American businessman (born 1953)

Michael Svetozar Zafirovski (born November 14, 1953) is a Macedonian American business executive.

==Personal life==
Zafirovski was born in Skopje in the Socialist Federal Republic of Yugoslavia (the present-day capital of North Macedonia). He immigrated to United States in 1969, arriving in Cleveland, Ohio with his family, $1500 among them and speaking no English. Two years later, he entered Edinboro University on a swimming scholarship.
In 2004, he received the Ellis Island Medal of Honor.

==Career==
Zafirovski spent 24 years with General Electric, starting in 1975, where he went through GE's Jack Welch-style leadership training programs and served in various management positions. Between 1996 and 1999, he was head of the European division of GE Lighting, during which time the division posted record profits. He was then promoted to his last position at GE, as president and CEO of GE Lighting from July 1999 to May 2000.

Afterwards, he joined Motorola, serving as Executive Vice President and President of the Personal Communications Sector from June 2000 until July 2002. In 2002, he was passed over for the promotion to Chief Operating Officer for Edward Breen, but Breen quit later that year and Zafirovski was given the title in July 2002. His success in the PCS division among other achievements at Motorola, seemed to make him a perfect candidate for the CEO position but the title went to Edward Zander on January 5, 2004. Zafirovski resigned on January 12, 2005. He was a consultant to and a director of Motorola from then until May 2005.

When Zafirovski was chosen to head up Nortel Networks in early October, Motorola filed a suit against him, alleging that his new position would break the terms of the non-disclosure agreement he had signed. As part of that agreement, he had received a payoff from Motorola.

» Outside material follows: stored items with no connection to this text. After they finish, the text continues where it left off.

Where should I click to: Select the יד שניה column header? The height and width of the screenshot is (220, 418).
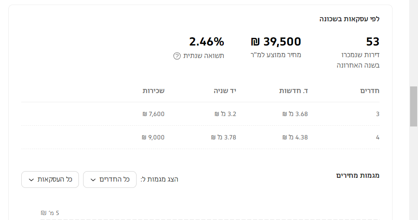tap(225, 91)
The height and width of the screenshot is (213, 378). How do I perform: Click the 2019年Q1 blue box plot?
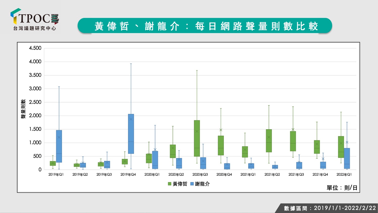click(59, 146)
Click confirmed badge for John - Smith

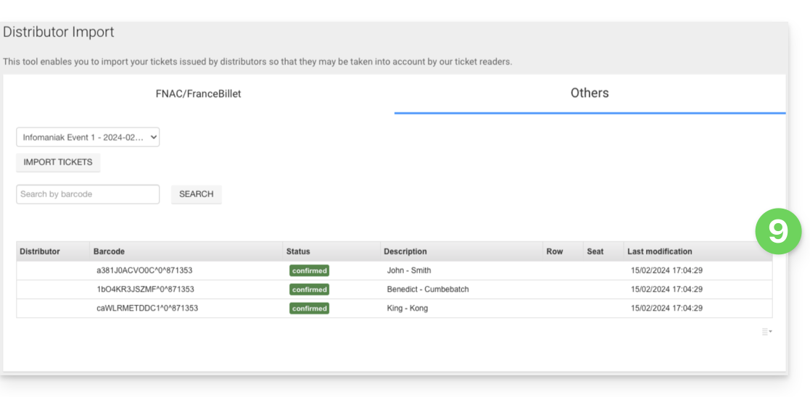309,271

The payoff had a clawback element should Zafirovski return to work within a defined period he would agree to refund a percentage of the payoff. The problem was he did not want to refund any of the money. As a consequence Nortel agreed to pay $11.5 million on his behalf. Zafirovski became the President and Chief Executive Officer of Nortel Networks, replacing Bill Owens as of November 15, 2005.

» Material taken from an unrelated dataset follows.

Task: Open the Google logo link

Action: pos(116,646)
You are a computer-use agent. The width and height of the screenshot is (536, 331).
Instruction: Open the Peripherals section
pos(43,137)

Zafirovski announced he was stepping down as CEO of Nortel on August 10, 2009, following the sale of the company's CDMA and LTE businesses to Ericsson as part of a bankruptcy restructuring process. During Zafirovski's entire career at Nortel his email and company profile were compromised by hackers, most likely working for the Chinese Government.

He was elected to the Board of Directors at Boeing on October 25, 2004.

In July 2007 President George W. Bush appointed Zafirovski to the National Security Telecommunications Advisory Committee.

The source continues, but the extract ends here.